» **What you should do**: Copy the material from the line with "Describe the element at coordinates (911, 428)" up to and including the line with "Describe the element at coordinates (602, 174)", and omit the pictures.

» **Records provided**:
::::::
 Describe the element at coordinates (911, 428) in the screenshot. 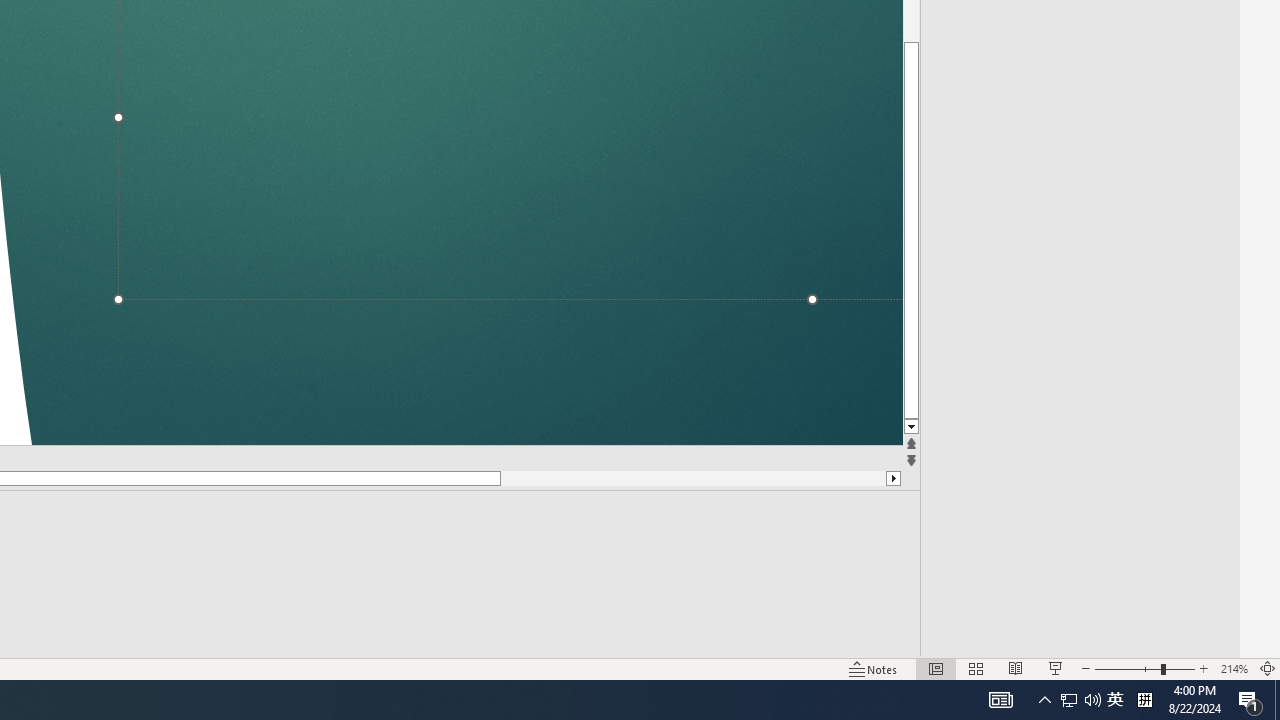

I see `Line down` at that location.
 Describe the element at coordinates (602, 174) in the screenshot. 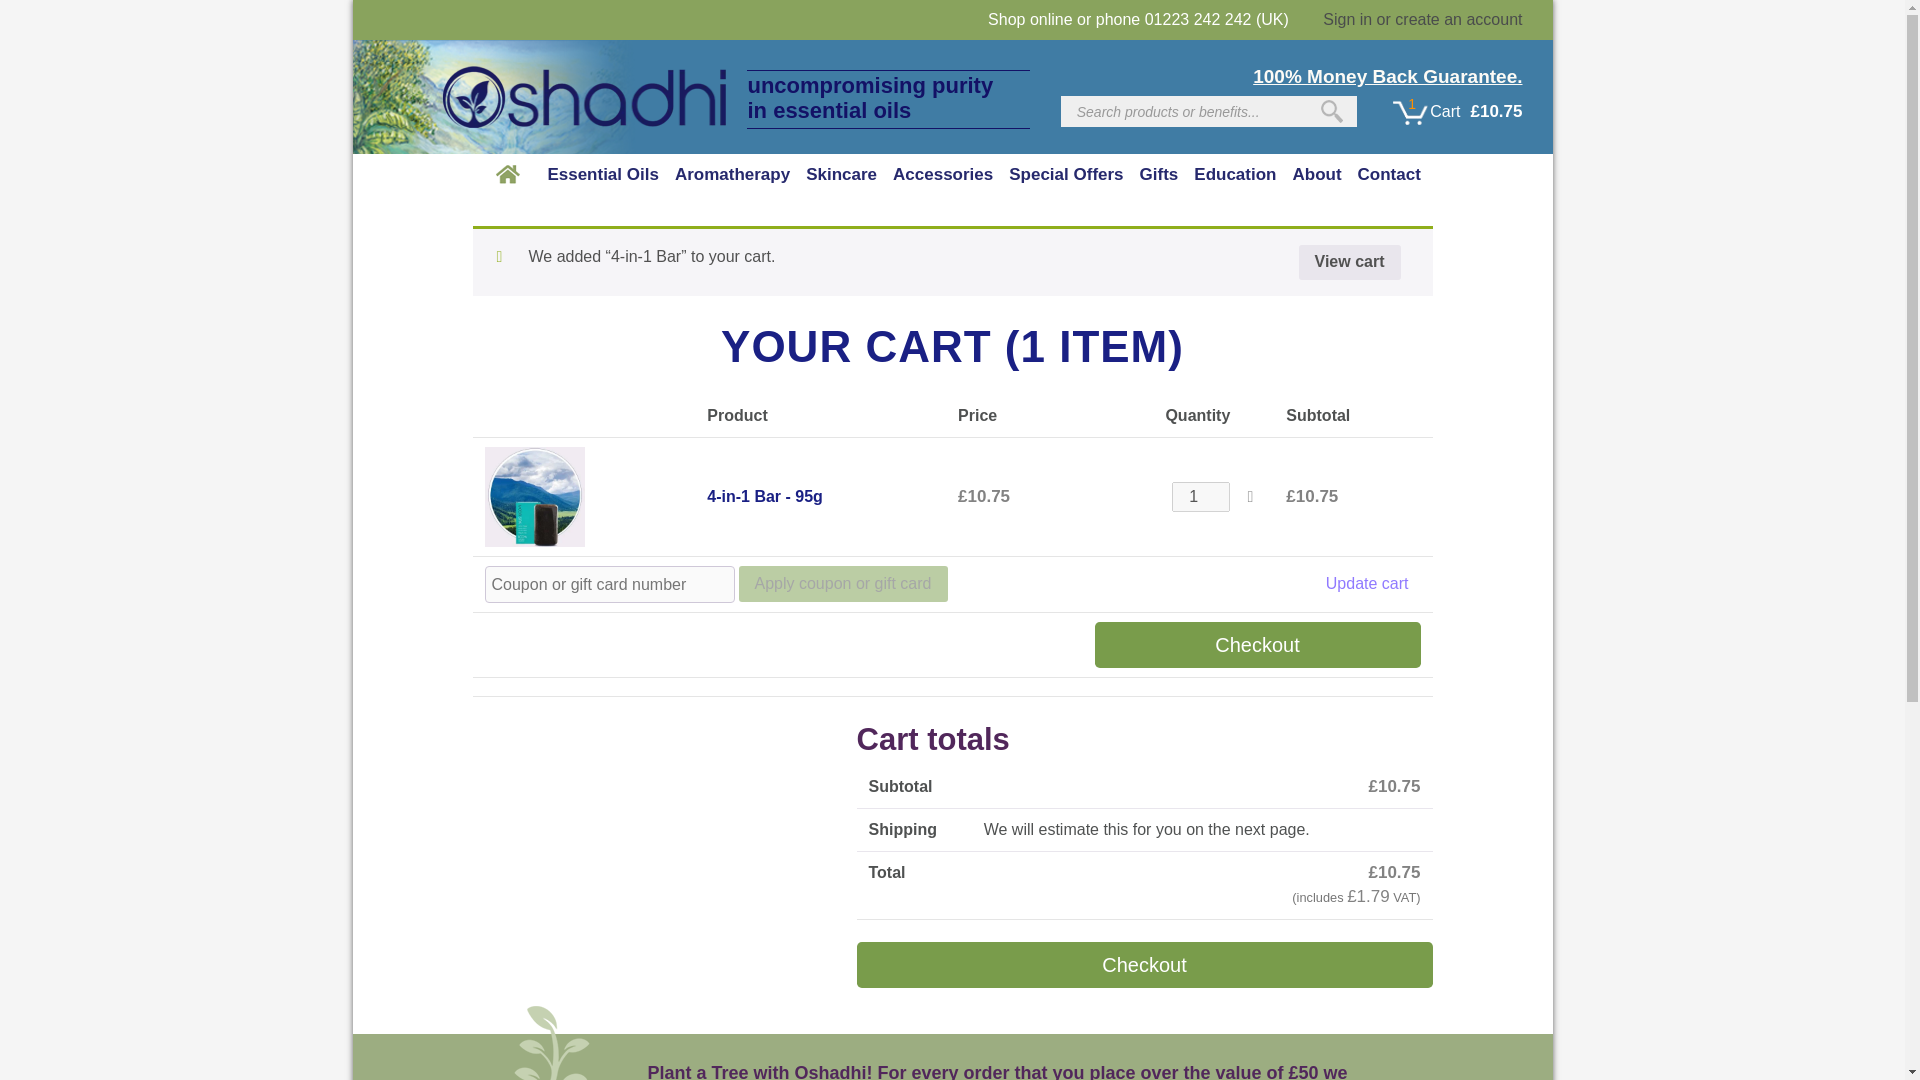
::::::
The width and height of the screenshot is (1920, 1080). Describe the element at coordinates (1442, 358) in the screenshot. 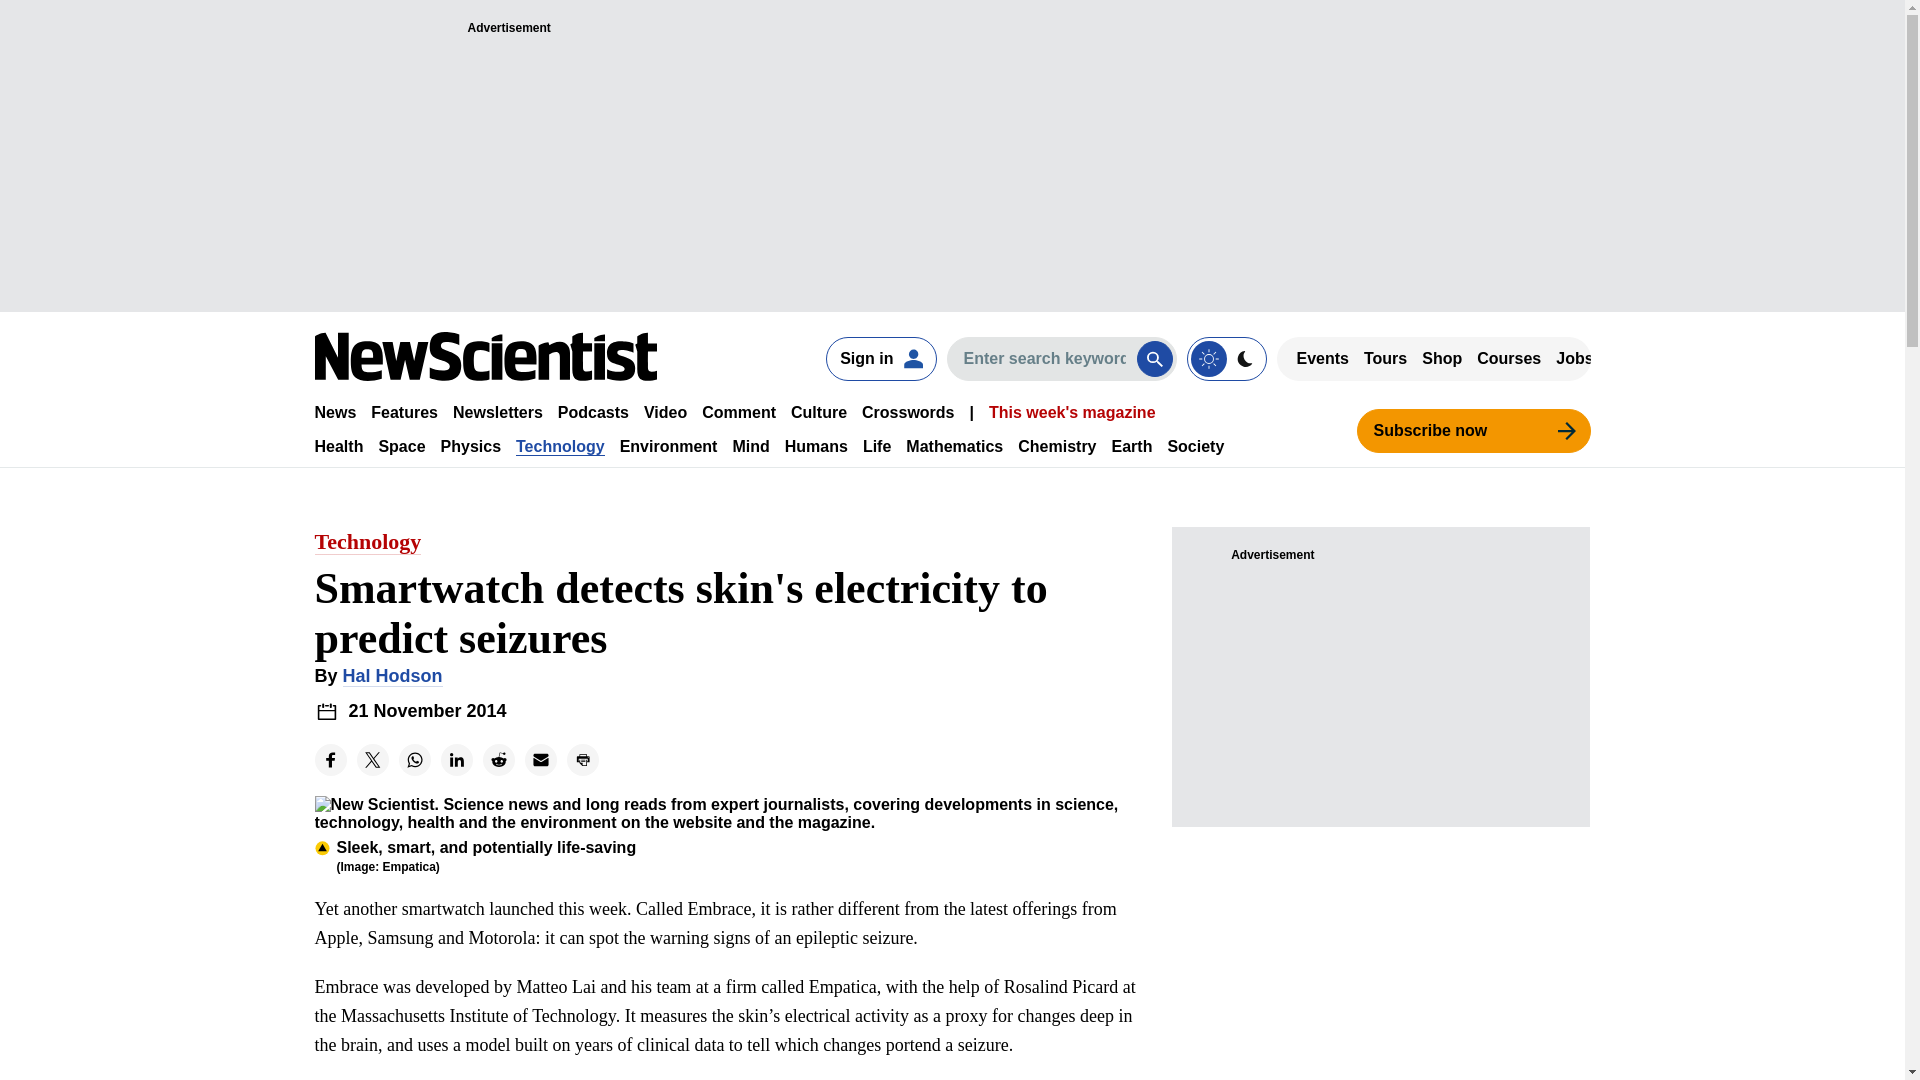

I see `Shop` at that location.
::::::
» **Answer below**:
 Describe the element at coordinates (911, 428) in the screenshot. 

I see `Line down` at that location.
 Describe the element at coordinates (602, 174) in the screenshot. 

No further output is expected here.